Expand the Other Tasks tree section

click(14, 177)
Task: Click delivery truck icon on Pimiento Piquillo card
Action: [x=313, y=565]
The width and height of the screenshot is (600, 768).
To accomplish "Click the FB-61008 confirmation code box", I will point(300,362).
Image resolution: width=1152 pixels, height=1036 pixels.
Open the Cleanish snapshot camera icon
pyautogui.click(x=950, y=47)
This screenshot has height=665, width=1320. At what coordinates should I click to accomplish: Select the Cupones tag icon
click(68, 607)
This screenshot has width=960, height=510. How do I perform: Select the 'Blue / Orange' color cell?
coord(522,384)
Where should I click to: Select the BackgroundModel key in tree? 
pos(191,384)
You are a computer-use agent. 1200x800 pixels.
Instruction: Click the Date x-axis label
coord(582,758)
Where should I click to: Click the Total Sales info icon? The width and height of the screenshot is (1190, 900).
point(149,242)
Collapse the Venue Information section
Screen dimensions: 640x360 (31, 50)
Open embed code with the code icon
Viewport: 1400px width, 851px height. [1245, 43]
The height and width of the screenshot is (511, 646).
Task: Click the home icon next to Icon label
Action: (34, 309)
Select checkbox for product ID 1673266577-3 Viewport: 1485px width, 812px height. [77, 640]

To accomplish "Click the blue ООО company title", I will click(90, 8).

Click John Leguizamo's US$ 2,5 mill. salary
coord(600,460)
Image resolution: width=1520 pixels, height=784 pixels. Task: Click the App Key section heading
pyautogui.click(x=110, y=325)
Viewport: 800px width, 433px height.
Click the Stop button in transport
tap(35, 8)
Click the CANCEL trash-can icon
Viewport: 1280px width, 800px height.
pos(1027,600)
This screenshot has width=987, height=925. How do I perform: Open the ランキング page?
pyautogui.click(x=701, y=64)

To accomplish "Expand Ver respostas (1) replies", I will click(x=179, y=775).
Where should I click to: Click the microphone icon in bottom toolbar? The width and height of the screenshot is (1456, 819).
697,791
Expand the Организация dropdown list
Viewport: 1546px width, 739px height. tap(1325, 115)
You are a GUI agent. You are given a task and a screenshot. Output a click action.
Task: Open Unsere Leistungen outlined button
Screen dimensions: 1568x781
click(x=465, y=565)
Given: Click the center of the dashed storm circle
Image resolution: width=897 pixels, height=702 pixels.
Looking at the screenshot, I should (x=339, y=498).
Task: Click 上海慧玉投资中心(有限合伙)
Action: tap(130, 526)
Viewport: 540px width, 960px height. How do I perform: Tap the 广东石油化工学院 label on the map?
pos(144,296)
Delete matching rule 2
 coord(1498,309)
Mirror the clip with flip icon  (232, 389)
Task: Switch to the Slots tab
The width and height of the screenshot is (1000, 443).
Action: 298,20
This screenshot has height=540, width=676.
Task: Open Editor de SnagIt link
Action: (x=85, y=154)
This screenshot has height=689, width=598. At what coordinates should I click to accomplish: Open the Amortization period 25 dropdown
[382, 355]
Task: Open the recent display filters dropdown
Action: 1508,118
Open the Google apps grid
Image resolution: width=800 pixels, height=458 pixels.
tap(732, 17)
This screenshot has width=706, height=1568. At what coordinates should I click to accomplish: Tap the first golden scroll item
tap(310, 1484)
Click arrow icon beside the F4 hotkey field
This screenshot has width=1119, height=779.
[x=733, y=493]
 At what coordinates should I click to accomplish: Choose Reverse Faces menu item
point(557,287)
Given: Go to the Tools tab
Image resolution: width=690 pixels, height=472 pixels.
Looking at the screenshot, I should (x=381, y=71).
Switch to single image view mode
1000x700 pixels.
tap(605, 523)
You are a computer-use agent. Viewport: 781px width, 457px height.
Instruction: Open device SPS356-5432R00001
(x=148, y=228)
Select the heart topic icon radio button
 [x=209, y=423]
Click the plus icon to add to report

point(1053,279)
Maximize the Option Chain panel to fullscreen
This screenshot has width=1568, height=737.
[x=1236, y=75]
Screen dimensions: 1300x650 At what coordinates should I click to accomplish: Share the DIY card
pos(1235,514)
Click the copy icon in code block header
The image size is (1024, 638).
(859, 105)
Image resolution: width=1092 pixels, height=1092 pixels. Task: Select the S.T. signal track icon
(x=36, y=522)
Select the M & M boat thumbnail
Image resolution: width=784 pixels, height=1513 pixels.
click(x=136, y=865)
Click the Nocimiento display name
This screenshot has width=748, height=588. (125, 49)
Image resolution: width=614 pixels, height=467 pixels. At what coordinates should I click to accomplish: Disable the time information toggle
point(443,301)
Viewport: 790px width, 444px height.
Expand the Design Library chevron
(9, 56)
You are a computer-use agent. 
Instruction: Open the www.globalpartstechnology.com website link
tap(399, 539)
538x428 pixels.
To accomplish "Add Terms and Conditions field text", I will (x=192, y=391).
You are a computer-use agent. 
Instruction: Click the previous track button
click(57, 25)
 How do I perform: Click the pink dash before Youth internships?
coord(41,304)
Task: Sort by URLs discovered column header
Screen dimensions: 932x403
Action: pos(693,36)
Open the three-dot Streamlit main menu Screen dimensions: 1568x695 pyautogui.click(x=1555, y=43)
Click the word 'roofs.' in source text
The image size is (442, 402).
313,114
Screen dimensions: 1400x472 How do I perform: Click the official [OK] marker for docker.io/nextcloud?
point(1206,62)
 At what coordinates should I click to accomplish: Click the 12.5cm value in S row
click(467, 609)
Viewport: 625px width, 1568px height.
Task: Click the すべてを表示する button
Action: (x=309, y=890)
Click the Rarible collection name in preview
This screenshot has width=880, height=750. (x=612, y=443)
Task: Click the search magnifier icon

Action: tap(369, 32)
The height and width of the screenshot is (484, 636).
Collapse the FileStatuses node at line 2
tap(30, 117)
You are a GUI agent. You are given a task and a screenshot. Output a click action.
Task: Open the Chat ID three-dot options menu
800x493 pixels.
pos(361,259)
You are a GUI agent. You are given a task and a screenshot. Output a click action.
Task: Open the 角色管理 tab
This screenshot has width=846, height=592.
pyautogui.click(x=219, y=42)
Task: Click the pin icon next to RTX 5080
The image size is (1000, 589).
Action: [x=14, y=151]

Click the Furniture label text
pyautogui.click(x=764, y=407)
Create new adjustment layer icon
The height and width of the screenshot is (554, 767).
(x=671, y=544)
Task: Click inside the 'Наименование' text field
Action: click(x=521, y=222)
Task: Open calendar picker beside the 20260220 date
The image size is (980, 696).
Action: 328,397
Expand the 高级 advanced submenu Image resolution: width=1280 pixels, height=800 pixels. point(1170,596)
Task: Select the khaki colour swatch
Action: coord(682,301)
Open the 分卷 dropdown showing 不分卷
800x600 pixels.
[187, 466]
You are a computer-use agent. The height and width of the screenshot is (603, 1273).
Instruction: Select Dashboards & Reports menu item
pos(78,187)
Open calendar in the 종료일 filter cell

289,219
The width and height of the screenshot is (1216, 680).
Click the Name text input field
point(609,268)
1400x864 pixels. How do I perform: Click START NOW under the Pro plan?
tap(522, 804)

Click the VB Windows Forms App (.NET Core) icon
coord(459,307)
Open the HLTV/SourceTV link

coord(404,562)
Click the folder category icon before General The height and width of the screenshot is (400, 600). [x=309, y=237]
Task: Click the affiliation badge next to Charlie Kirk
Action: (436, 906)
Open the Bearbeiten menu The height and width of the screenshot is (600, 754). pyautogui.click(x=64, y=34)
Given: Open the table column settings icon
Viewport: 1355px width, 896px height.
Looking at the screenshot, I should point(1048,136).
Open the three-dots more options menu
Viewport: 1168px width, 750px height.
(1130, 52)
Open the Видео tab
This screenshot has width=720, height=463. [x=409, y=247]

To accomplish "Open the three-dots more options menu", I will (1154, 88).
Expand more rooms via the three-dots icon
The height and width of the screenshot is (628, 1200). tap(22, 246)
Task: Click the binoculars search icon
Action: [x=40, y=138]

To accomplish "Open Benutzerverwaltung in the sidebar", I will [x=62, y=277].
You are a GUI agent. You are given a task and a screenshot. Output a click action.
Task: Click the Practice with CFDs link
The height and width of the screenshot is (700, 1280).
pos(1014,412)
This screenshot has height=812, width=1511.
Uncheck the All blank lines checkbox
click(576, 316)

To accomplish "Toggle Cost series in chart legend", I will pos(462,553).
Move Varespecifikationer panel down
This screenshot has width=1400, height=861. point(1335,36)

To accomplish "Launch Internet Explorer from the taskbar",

----------

Your answer must consist only of the lines from the start of the records above through the line with "You are a computer-use agent. 1200x800", each retyped exactly.

Expand the Other Tasks tree section

click(14, 177)
Task: Click delivery truck icon on Pimiento Piquillo card
Action: [x=313, y=565]
The width and height of the screenshot is (600, 768).
To accomplish "Click the FB-61008 confirmation code box", I will point(300,362).
Image resolution: width=1152 pixels, height=1036 pixels.
Open the Cleanish snapshot camera icon
pyautogui.click(x=950, y=47)
This screenshot has height=665, width=1320. At what coordinates should I click to accomplish: Select the Cupones tag icon
click(68, 607)
This screenshot has width=960, height=510. How do I perform: Select the 'Blue / Orange' color cell?
coord(522,384)
Where should I click to: Select the BackgroundModel key in tree? 
pos(191,384)
You are a computer-use agent. 1200x800 pixels.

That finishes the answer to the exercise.